A reforma do tradicional Hotel Glória está parada novamente. O prédio do antigo cinco estrelas, situado entre a Igreja Nossa Senhora da Glória do Outeiro e o Parque do Flamengo, é hoje um canteiro de obras fantasma. Segundo vizinhos do hotel que foi símbolo de luxo e poder na capital fluminense, não há movimentação de operários no local há mais de um ano. O R7 visitou o prédio e constatou seu estado de abandono — a reforma está parada, os muros estão pichados, o edifício foi alvo de furto e moradores de rua adotaram o entorno para descanso. Quem vive no bairro relata até mesmo um aumento da criminalidade da região.
O hotel, que um dia foi hospedagem preferencial de presidentes da república (conheça a história abaixo), foi comprado em 2008 pelo ex-bilionário Eike Batista, que teve uma série de bens apreendidos neste mês. A Justiça Federal mandou bloquear R$ 3 bilhões do empresário para, em caso de condenação por crimes contra o mercado financeiro, os pagamentos de indenizações e multa sejam realizados.
Após a compra do hotel por Eike, a reforma animou moradores do bairro, que viram a perspectiva de melhorias na região. Entretanto, há cerca de dois anos, as obras foram interrompidas.
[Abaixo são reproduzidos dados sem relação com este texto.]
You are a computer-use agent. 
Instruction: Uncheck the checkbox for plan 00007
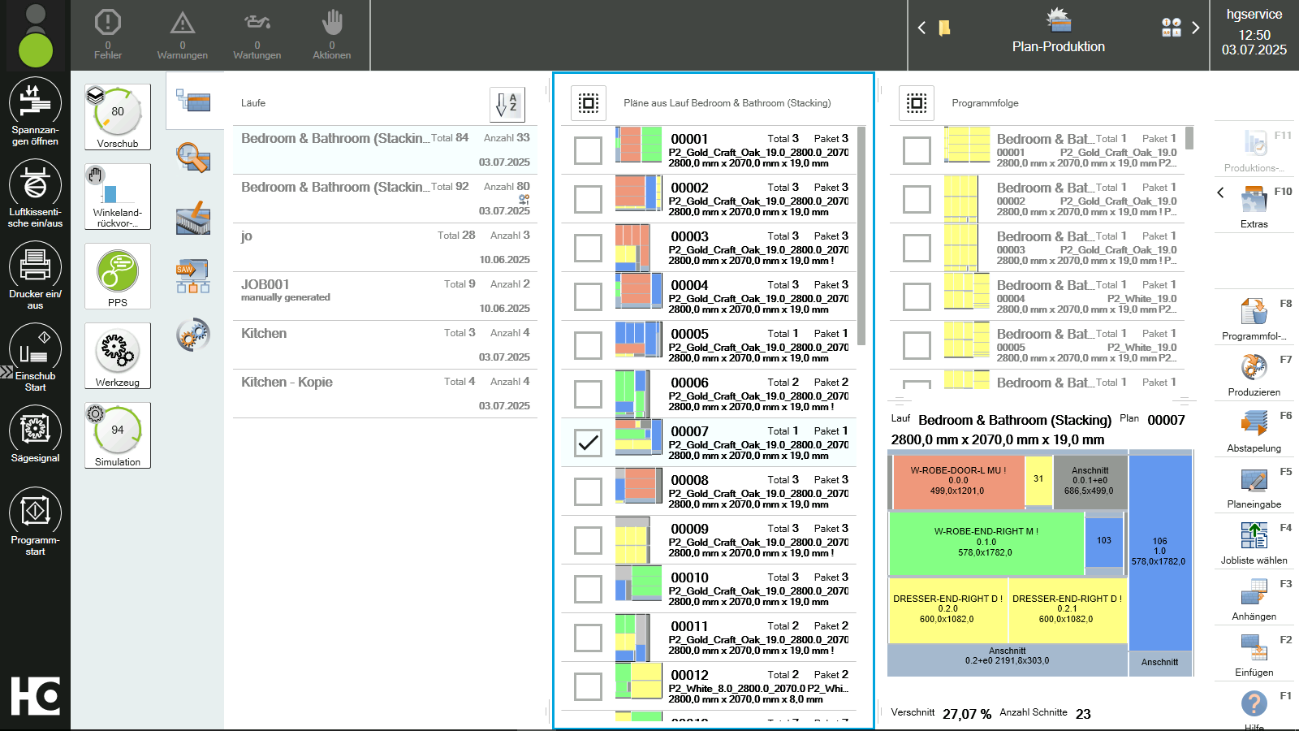coord(588,443)
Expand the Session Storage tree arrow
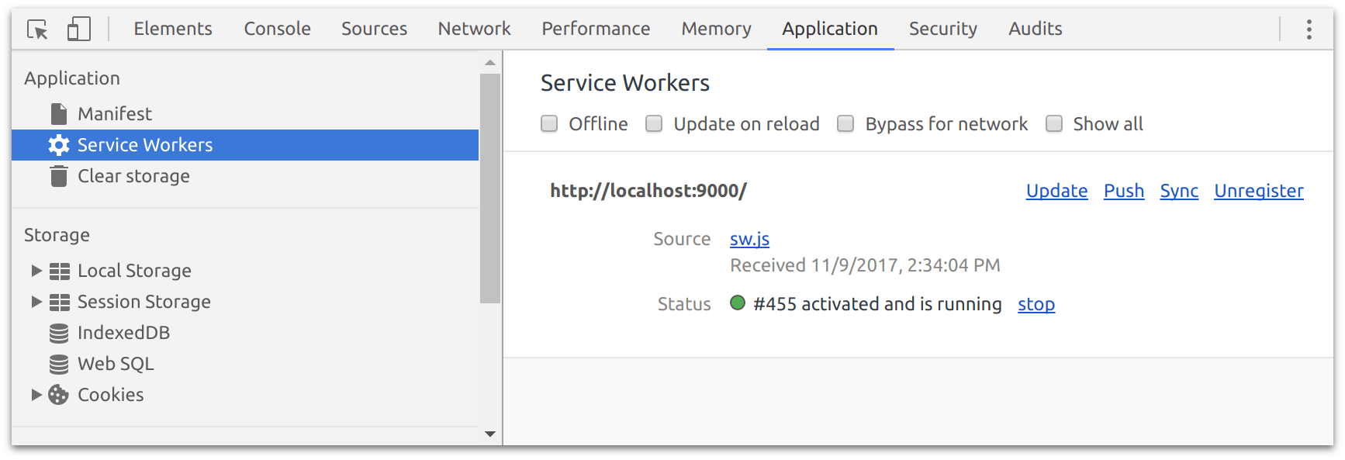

Com a desconstrução do império de Eike, o fundo suíço Acron, especializado em investimentos imobiliários, comprou o Hotel Glória em fevereiro do ano passado e anunciou a reabertura do empreendimento para os Jogos Olímpicos de 2016.
Havia a expectativa de um avanço nas obras, porém a reforma continua abandonada. Em novembro passado, Eike voltou ao negócio. O brasileiro que figurou na lista da revista Forbes como um dos mais ricos do mundo firmou parceria com o grupo europeu. Segundo comunicado, trata-se de um "acordo vinculativo para o desenvolvimento da reforma do Hotel Glória". Entretanto, desde então, nada aconteceu.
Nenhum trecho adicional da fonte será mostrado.